Instructions for the task:
A faithful copy of the data is what is wanted, minus any pictures.
**********
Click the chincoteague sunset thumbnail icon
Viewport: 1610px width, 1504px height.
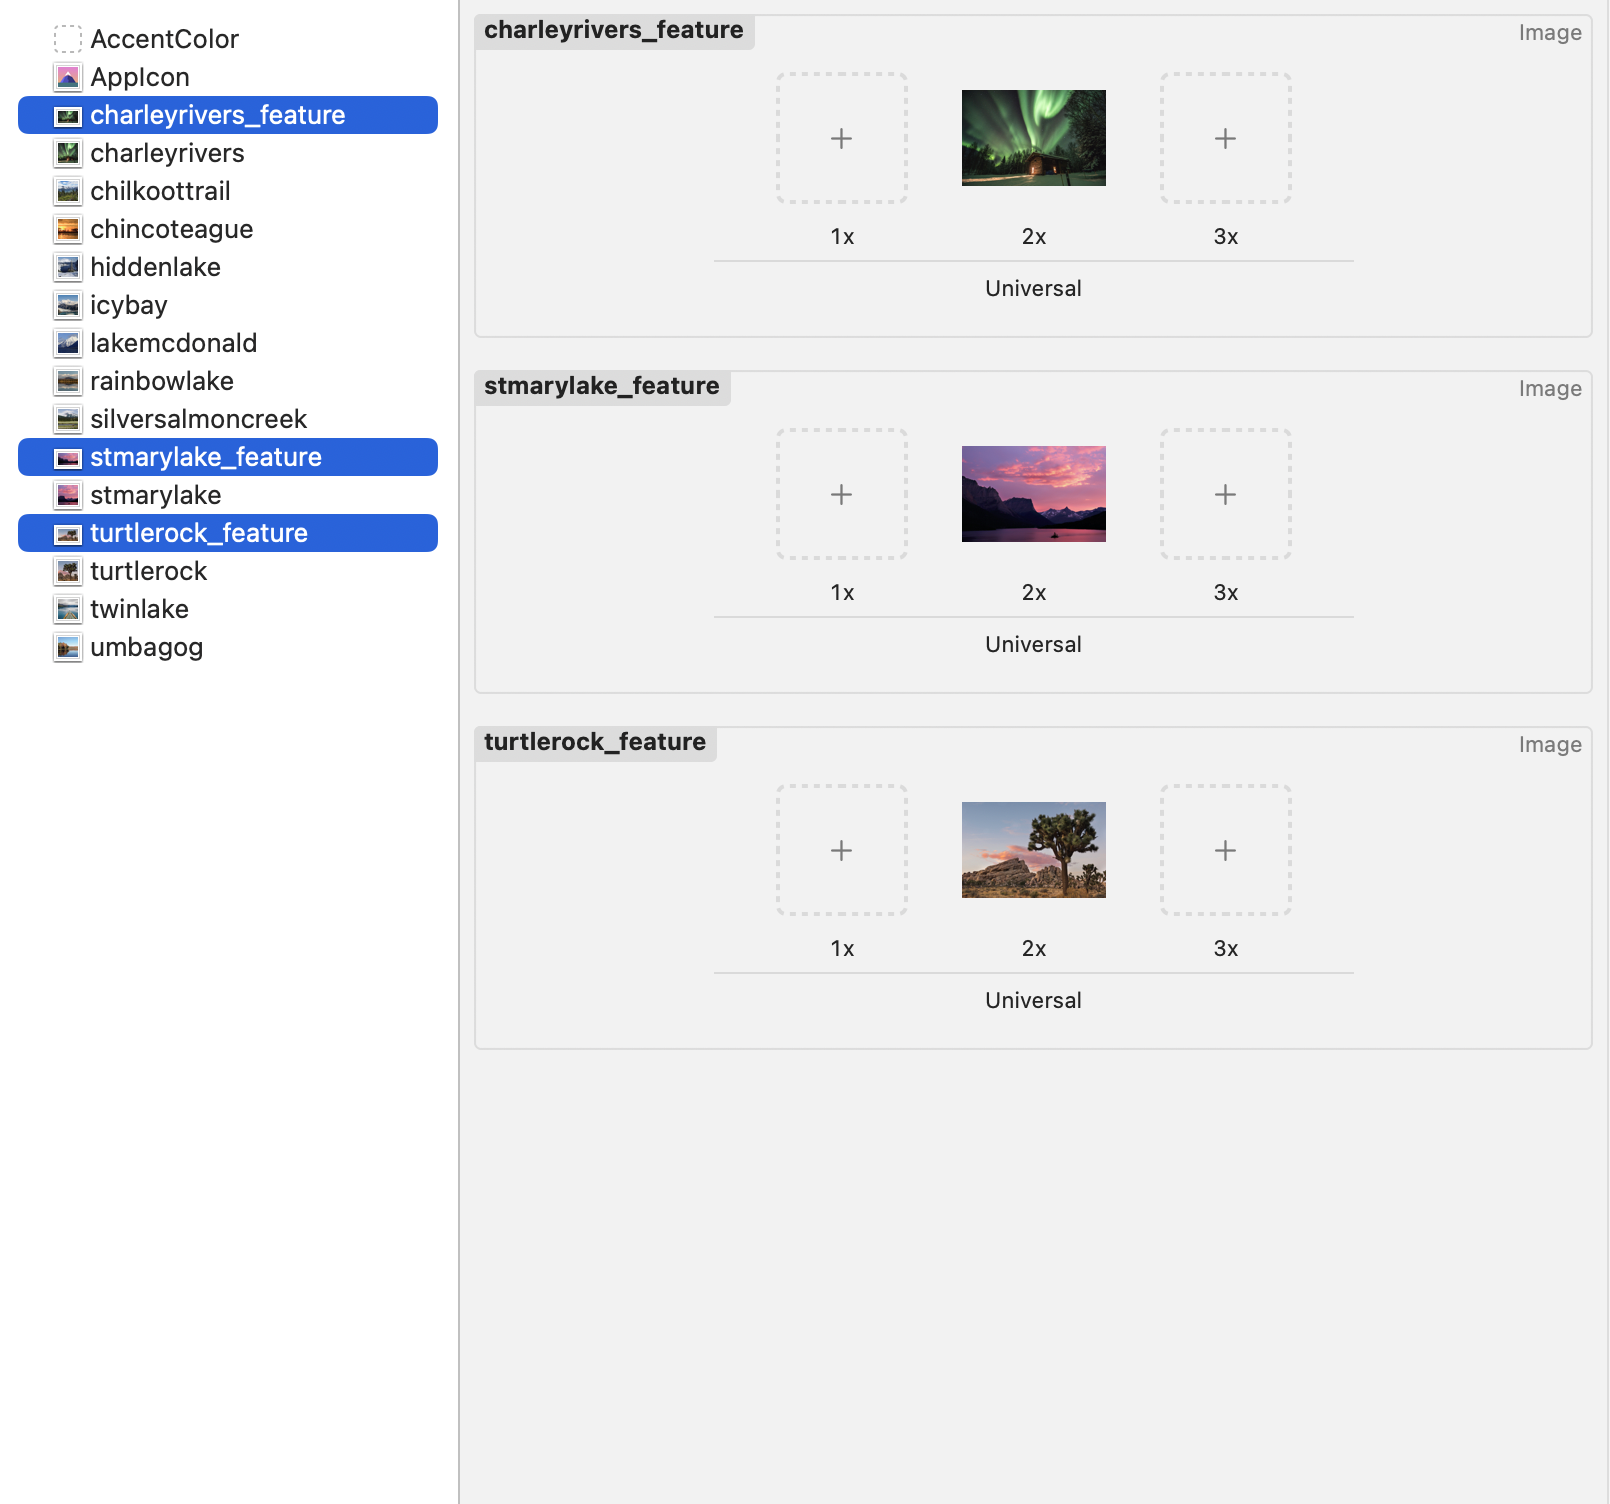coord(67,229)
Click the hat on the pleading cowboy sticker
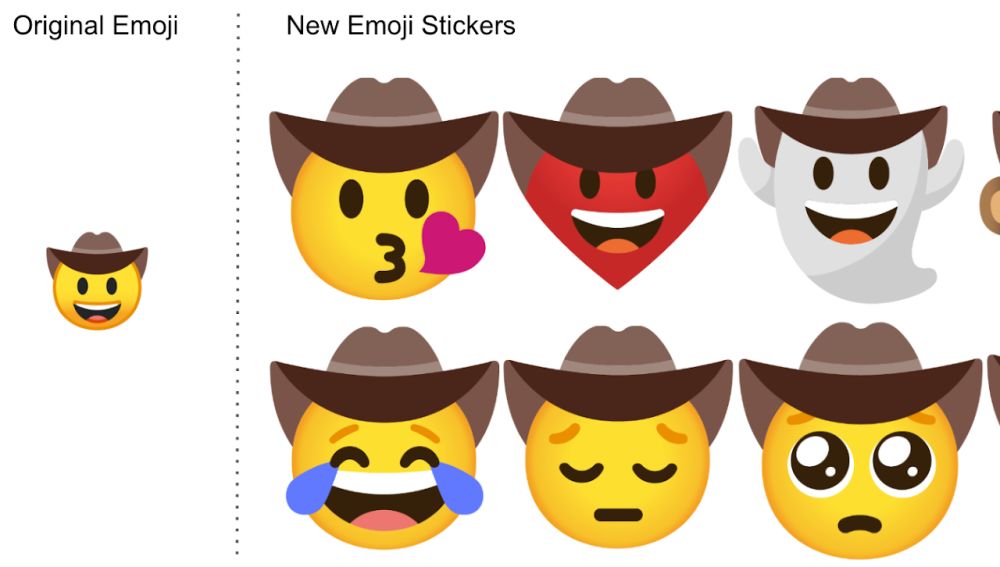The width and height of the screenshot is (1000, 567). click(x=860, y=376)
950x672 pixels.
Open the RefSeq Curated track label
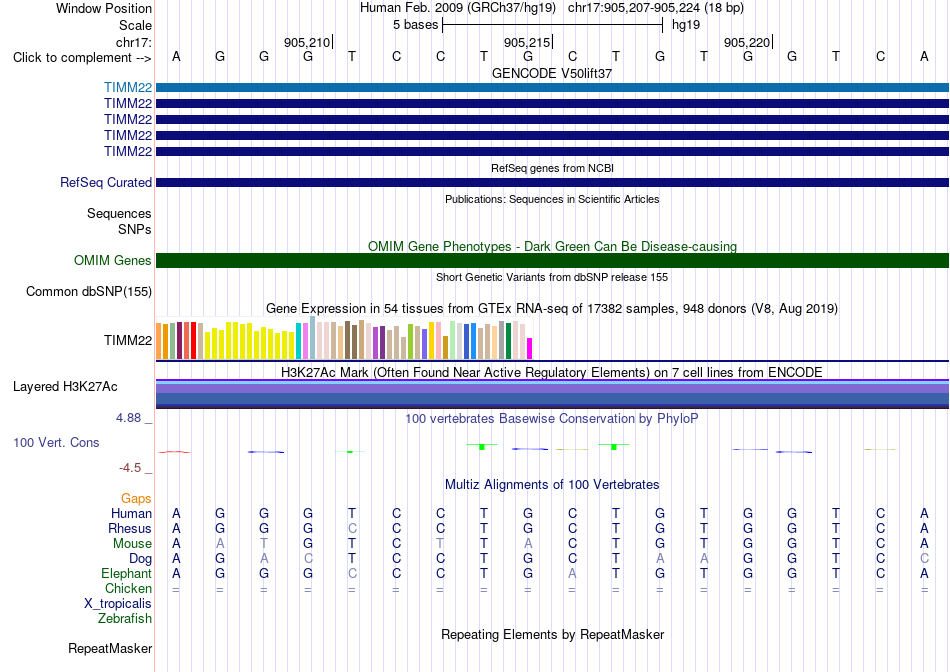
**********
Reply:
Click the chincoteague sunset thumbnail icon
Viewport: 1610px width, 1504px height.
coord(67,229)
Click the hat on the pleading cowboy sticker
The width and height of the screenshot is (1000, 567). click(x=860, y=376)
950x672 pixels.
Open the RefSeq Curated track label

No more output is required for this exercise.